Takmik: Zwolnienie

Moment zwolnienia ma w sobie coś ekstatycznego

Nie chcę kłamać, że nie czułem tego uniesienia

Zgodzili się tylko na ojca i brata

„Bo ktoś musi was odebrać”

„Nie ma mowy o publicznych powitaniach”

„Nie wolno wam podróżować za dnia”

Za choreografię opowiadał chiński aparatczyk

Wyliczający kolejne „nie wolno”

 

Ojciec się uśmiechał

Matka płakała z radości

Dobrze, że mnie tam nie widzieli

Bo powitanie byłoby smutniejsze od pożegnania

 

Przed domem postawili policjanta

Wszędzie ktoś za mną chodzi

Słuchają moich rozmów

Czytają esemesy

Kto nazwałby to „wolnością”?

 

Podobno istnieje jakaś „Organizacja Narodów Zjednoczonych”

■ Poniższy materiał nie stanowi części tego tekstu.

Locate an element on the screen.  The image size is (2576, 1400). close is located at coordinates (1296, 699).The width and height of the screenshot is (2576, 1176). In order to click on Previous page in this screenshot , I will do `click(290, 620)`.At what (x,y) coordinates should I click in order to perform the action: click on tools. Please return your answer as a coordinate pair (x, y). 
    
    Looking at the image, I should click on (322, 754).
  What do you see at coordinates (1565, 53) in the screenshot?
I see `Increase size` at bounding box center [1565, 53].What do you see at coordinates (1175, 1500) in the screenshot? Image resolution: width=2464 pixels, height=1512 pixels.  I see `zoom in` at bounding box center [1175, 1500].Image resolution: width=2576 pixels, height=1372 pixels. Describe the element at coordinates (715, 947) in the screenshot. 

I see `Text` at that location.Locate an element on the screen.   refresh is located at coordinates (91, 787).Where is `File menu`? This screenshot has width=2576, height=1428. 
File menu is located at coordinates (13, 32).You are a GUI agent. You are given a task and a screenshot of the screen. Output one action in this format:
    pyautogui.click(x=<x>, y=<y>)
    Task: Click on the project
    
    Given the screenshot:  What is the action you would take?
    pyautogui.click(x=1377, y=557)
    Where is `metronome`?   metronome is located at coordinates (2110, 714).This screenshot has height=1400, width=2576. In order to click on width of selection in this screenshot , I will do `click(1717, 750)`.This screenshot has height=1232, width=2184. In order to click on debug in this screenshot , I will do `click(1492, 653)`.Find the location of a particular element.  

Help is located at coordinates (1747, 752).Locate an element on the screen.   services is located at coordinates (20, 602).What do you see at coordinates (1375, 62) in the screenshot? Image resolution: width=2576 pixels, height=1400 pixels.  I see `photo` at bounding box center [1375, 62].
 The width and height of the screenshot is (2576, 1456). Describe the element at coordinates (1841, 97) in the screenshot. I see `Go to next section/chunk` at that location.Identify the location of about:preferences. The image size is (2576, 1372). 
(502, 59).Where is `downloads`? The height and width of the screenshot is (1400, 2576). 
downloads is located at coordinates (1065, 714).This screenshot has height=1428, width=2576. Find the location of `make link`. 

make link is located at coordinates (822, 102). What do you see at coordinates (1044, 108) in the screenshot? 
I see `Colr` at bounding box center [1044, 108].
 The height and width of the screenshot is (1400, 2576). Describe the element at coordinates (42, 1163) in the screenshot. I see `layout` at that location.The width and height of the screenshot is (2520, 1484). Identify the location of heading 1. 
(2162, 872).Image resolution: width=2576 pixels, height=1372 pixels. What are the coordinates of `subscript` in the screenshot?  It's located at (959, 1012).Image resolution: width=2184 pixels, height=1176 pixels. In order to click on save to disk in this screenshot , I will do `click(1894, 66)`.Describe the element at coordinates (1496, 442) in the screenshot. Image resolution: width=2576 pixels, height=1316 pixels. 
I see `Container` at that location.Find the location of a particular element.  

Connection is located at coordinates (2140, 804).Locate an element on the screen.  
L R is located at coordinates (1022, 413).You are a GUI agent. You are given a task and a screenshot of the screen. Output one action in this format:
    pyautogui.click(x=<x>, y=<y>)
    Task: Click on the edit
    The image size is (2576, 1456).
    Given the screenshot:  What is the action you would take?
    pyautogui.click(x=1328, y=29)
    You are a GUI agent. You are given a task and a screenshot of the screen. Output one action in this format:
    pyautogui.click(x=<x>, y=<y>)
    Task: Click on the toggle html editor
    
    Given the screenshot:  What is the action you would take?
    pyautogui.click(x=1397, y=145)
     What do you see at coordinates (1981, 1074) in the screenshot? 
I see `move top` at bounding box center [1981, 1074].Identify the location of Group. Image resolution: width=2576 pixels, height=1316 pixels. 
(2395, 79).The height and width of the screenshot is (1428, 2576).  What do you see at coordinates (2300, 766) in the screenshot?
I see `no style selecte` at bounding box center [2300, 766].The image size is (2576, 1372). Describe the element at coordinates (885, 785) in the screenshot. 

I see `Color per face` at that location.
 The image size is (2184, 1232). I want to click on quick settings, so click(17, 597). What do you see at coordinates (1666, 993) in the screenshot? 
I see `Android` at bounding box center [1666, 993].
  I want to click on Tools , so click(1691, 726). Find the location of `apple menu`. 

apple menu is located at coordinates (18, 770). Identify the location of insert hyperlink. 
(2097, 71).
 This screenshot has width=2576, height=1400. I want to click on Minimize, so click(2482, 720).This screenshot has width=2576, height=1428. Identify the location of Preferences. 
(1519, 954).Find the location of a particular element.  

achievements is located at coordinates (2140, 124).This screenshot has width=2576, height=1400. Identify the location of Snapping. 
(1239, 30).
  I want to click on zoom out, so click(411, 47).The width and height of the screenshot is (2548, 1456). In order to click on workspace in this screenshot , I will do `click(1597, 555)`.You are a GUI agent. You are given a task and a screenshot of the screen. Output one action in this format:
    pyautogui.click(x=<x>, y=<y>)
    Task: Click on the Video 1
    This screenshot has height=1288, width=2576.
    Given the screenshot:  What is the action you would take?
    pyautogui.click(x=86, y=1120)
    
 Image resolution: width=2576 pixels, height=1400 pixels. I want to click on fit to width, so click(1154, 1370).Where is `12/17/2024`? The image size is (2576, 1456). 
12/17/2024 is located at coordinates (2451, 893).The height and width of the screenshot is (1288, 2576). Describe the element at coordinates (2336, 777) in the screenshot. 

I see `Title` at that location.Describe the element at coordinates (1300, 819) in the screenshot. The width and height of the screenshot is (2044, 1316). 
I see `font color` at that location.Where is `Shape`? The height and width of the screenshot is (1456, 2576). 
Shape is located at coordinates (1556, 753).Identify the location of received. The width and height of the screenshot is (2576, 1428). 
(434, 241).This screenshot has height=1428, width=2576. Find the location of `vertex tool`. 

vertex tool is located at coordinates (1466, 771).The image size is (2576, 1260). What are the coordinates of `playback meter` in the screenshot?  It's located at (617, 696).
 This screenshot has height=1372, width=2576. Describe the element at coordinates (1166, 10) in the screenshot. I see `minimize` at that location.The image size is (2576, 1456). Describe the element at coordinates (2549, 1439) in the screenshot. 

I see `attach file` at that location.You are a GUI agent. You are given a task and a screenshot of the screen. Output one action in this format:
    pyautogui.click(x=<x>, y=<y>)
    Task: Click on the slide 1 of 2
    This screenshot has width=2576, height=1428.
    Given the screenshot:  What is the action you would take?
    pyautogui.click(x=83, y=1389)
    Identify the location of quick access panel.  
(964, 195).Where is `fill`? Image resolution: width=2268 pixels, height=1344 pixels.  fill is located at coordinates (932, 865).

Podobno są gdzieś „prawa człowieka”

I „deklaracja”, której nie kwestionuje żadne państwo

Tylko co tu począć z tą informacją?

 

 

Ngaba w Amdo, 2 grudnia 2015

 

 

 

Na zdjęciu Thinle Cering – mnich, który spędził za kratami dziewięć lat za „ujawnienie tajemnicy państwowej”, czyli przekazywanie informacji o krwawej pacyfikacji tybetańskich protestów w 2008 roku – odeskortowany przez policję do rodzinnej wioski w środku nocy, gdy czekający nań cały dzień ludzie rozeszli się w końcu do domów, słucha recytowanych przez współbraci powitalnych modlitw i błogosławieństw w narzuconym przez nich na więzienne ubranie klasztornym brokatowym płaszczu; Ngaba, marzec 2017 roku.